DuplicateJobSubmissionException after JobManager failover #
FLINK-21928 #
The fix for this problem only works if the ApplicationMode is used with a single job submission and
if the user code does not access the JobExecutionResult
. If any of these conditions is violated,
then Flink cannot guarantee that the whole Flink application is executed.
Additionally, it is still required that the user cleans up the corresponding HA entries for the running jobs registry because these entries won’t be reliably cleaned up when encountering the situation described by FLINK-21928.
Zookeeper node under leader and leaderlatch is not deleted after job finished #
FLINK-20695 #
The HighAvailabilityServices
interface has received a new method cleanupJobData
which can be implemented
in order to clean up job-related HA data after a given job has terminated.
Optimize scheduler performance for large-scale jobs #
FLINK-21110 #
The performance of the scheduler has been improved to reduce the time of execution graph creation, task deployment, and task failover. This improvement is significant to large scale jobs which currently may spend minutes on the processes mentioned above. This improvement also helps to avoid cases when the job manager main thread gets blocked for too long and leads to heartbeat timeout.
Checkpoints #
The semantic of alignmentTimeout configuration has changed meaning #
FLINK-23041 #
The semantic of alignmentTimeout configuration has changed meaning and now it is measured as the time between the start of a checkpoint (on the checkpoint coordinator) and the time when the checkpoint barrier is received by a task.
Disable unaligned checkpoints for BROADCAST exchanges #
FLINK-22815 #
Broadcast partitioning can not work with unaligned checkpointing.
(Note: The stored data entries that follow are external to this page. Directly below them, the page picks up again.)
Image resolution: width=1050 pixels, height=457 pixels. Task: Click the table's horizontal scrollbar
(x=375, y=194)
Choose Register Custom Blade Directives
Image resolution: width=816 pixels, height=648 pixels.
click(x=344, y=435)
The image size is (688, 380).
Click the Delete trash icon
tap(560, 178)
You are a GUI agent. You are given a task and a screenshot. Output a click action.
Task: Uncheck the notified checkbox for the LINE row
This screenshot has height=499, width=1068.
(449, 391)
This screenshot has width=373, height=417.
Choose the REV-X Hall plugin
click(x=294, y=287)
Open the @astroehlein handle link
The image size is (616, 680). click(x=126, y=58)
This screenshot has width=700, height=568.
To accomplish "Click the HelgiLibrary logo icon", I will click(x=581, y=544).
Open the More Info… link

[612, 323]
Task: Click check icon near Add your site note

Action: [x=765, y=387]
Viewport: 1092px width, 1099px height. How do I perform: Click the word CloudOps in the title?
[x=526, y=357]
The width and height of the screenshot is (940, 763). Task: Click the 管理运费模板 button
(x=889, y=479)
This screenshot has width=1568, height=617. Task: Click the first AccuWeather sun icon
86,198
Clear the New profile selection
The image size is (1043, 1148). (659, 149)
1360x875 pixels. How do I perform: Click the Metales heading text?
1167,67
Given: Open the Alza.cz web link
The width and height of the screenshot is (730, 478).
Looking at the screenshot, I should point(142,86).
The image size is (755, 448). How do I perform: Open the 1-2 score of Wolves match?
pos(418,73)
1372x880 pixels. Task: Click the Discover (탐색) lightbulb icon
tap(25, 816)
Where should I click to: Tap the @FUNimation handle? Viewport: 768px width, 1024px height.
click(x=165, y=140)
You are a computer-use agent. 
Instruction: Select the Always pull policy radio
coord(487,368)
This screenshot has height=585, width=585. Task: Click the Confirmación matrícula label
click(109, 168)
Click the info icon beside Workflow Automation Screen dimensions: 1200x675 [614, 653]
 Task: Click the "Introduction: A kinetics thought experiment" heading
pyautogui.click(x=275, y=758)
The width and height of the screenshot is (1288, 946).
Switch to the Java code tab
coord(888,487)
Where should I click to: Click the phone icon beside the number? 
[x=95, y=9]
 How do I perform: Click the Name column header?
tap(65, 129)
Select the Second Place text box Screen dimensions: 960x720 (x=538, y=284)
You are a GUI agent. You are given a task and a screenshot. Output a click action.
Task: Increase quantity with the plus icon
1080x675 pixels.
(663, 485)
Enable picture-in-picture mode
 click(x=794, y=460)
There are no guarantees that records are consumed at the same rate in all channels. This can result in some tasks applying state changes corresponding to a certain broadcasted event while others do not. Upon restore, it may lead to an inconsistent state.
DefaultCompletedCheckpointStore drops unrecoverable checkpoints silently #
FLINK-22502 #
On recovery, if a failure occurs during retrieval of a checkpoint, the job is restarted (instead of skipping the checkpoint in some circumstances). This prevents potential consistency violations.
Remove the CompletedCheckpointRecover#recover() method. #
FLINK-22483 #
Flink no longer reloads checkpoint metadata from the external storage before restoring the task state after failover (except when the JobManager fails over / changes leadership). This results in less external I/O and faster failover.
Please note that this changes public interfaces around CompletedCheckpointStore
, that we allow
overriding by providing custom implementation of HA Services.
Remove the deprecated CheckpointConfig#setPreferCheckpointForRecovery method. #
FLINK-20427 #
The deprecated method CheckpointConfig#setPreferCheckpointForRecovery was removed, because preferring older checkpoints over newer savepoints for recovery can lead to data loss.
Dependency upgrades #
Bump up RocksDB version to 6.20.3 #
FLINK-14482 #
RocksDB has been upgraded to 6.20.3. The new version contains lots of bug fixes, ARM platform support, musl library support, and more attractive features. However, the new version can entail at most 8% performance regression according to our tests.
See the corresponding ticket for more information.
Support configuration of the RocksDB info logging via configuration #
FLINK-23812 #
With RocksDB upgraded to 6.20.3 (FLINK-14482),
you can now also configure a rolling info logging strategy by configuring it accordingly via
the newly added state.backend.rocksdb.log.*
settings. This can be helpful for debugging
RocksDB (performance) issues in containerized environments where the local data directory is
volatile but the logs should be retained on a separate volume mount.
Make flink-runtime scala-free #
FLINK-14105 #
Flink’s Akka dependency is now loaded with a separate classloader and no longer accessible from the outside.
As a result, various modules (most prominently, flink-runtime) no longer have a
scala suffix in their artifactId
.
Drop Mesos support #
FLINK-23118 #
The support for Apache Mesos has been removed.